◆ **Prompt**
Carry on the forum thread about keeping Apollo Client's InMemoryCache from caching null, starting right after its last line.

◆ **Text shown**
=== Section Start ===
How to tell ApolloClient InMemoryCache not cache null?

My following query

query getMyAccount {
  myAccount {
    ...Account
  }
}

Might return null. Since I use the default cache-first fetch policy, it will keep returning null even if it has been updated elsewhere.

Hey @yuki :wave:

Just to clarify, are you saying that when myAccount is null, then something else writes a non-null value to the cache, your query is not updating with the new value? It should definitely update with the new value. Would you be able to provide some more code on your queries? It’s difficult to tell from the query alone what might be happening.

Sorry for the late reply, I wrote some test code to explain what I encountered:
GraphQL server side:

extend type Query {
  book(bookId: String!): Book
}

extend type Mutation {
  updateBook(bookId: String!, name: String!): Book!
}

type Book {
  _id: String!
  name: String!
=== Section End ===
Entries excerpted from a collection
=== Section Start ===
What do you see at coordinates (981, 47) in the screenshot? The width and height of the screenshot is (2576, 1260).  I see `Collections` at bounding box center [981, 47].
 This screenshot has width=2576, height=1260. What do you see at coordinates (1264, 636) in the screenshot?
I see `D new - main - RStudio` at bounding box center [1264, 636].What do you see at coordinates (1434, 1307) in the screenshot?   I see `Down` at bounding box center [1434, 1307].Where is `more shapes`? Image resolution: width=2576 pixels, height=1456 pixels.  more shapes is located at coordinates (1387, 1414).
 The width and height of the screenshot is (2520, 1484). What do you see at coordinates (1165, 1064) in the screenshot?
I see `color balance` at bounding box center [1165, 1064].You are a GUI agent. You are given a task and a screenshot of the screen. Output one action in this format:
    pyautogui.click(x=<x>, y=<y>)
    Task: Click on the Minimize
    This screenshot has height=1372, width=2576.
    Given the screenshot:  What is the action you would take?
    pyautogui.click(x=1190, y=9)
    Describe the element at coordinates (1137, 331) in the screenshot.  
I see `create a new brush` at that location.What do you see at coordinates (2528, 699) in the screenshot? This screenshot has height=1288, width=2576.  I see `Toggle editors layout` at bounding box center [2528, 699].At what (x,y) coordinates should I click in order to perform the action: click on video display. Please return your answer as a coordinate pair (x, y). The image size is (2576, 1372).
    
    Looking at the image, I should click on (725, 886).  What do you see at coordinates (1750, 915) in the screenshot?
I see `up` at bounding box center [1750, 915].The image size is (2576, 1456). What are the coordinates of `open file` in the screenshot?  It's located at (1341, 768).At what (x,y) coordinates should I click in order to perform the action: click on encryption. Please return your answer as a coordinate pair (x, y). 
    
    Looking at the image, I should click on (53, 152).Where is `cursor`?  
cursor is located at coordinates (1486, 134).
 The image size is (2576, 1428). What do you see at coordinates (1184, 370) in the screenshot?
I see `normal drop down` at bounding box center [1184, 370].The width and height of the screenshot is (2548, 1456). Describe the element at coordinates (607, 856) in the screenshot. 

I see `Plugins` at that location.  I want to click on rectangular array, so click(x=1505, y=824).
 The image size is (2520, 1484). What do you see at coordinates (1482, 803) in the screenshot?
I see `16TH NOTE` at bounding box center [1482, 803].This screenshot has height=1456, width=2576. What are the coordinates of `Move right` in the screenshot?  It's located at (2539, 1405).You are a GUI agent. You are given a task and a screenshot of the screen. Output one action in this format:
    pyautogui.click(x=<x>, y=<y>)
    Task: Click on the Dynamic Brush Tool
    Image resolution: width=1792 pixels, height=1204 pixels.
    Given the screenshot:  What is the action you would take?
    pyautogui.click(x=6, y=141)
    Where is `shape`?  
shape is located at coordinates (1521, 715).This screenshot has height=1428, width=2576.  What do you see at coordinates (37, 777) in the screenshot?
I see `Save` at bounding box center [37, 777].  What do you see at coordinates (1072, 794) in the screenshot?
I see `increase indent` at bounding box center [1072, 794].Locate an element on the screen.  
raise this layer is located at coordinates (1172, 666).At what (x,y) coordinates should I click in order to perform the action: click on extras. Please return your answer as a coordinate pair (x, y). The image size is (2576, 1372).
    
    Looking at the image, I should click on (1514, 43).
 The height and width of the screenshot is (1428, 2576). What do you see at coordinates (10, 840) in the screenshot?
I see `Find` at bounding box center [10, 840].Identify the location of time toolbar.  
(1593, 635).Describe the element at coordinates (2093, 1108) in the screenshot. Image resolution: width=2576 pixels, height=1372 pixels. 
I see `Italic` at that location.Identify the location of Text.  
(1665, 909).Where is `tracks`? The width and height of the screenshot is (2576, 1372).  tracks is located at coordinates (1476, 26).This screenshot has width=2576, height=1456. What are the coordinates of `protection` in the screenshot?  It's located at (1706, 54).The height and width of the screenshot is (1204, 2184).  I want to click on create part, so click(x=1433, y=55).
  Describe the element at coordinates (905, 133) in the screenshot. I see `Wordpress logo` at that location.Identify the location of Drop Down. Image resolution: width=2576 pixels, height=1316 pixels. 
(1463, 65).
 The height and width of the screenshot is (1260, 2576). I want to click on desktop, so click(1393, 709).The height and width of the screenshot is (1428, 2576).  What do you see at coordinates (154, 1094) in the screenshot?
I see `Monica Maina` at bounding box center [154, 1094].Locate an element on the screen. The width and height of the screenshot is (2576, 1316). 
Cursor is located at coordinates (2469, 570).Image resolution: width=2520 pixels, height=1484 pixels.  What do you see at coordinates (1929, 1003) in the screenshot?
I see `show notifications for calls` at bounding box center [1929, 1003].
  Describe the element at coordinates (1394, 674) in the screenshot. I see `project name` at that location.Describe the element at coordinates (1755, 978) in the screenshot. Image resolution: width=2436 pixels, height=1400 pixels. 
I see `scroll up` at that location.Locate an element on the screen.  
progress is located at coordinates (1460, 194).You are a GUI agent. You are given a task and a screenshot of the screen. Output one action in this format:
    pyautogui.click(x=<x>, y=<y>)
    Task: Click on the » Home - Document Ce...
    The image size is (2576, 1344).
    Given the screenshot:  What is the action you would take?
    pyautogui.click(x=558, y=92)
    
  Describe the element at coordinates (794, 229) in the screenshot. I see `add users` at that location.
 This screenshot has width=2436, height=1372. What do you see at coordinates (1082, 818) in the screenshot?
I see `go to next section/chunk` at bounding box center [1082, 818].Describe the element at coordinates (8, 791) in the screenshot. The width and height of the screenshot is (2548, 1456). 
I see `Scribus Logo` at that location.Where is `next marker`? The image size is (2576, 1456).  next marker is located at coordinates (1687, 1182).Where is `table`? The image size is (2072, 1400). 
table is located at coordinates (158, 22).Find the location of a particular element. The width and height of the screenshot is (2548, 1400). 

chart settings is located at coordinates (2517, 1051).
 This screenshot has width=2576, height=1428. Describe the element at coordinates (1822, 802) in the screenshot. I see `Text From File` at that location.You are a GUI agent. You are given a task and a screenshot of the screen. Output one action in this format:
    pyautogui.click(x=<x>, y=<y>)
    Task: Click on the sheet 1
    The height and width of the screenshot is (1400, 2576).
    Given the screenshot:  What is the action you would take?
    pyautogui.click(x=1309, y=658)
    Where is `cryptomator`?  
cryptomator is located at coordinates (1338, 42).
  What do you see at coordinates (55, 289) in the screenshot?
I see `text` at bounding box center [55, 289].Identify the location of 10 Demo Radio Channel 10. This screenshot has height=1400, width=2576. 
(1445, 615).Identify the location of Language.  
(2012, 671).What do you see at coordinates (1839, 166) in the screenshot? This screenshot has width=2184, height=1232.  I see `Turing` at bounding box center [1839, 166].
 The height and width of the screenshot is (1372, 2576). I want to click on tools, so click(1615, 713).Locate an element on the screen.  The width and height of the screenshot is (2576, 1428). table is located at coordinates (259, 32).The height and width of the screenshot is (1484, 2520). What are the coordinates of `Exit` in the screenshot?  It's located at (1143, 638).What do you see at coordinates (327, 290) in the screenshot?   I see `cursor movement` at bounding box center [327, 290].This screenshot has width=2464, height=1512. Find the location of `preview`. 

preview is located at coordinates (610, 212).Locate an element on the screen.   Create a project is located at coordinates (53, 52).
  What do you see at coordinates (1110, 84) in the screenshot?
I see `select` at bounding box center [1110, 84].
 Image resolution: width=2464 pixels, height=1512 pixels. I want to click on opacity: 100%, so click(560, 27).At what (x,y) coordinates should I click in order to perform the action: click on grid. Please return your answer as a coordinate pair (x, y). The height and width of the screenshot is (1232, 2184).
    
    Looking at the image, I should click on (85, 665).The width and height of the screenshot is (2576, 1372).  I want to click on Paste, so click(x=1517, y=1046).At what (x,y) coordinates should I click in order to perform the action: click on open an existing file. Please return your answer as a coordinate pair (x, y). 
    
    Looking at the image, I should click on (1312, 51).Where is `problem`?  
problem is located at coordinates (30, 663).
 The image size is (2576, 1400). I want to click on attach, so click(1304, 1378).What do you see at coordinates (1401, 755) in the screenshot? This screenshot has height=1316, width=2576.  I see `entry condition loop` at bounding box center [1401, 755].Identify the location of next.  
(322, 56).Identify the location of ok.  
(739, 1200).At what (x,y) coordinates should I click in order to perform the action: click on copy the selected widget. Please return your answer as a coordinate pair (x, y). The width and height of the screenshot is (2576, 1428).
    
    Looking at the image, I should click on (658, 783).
=== Section End ===
◆ **Answer box**
}

GraphQL client side:

query getBook($bookId: String!) {
  book(bookId: $bookId) {
    _id
    name
  }
}

mutation updateBook($bookId: String!, $name: String!) {
  updateBook(bookId: $bookId, name: $name) {
    _id
    name
  }
}

client-side code (Note: I wrap around @apollo/client/core myself)

  ngOnInit(): void {
    this.courseApi.getBookWatchQuery({ bookId: 'test' }).valueChanges.subscribe();
    setTimeout(() => {
      this.courseApi.updateBook({ bookId: 'test', name: 'Hello World!' });
    }, 3e3);
  }

Apollo Chrome extension capture (New users can’t post picture…):

It seems the whole query is used as the cache ID even if the returned value is null, so that watch query didn’t emit new value.

I want to do two things in different use cases:

  1. If the returned value is null, just ignore it, don’t cache it.
  2. Let book({"bookId":"test"}):null reference Book:test even if it’s value is null.

@yuki so the problem you’re experiencing is that Apollo Client doesn’t know your schema, so its unaware that the book(bookId: ID!) field returns a Book type and that its value should be associated to the book you updated from your mutation. Since its null at first, it has no way to know these two objects should be related. You need to give it a little help to understand that the book you updated in the mutation should now be the book associated to that book field in the query.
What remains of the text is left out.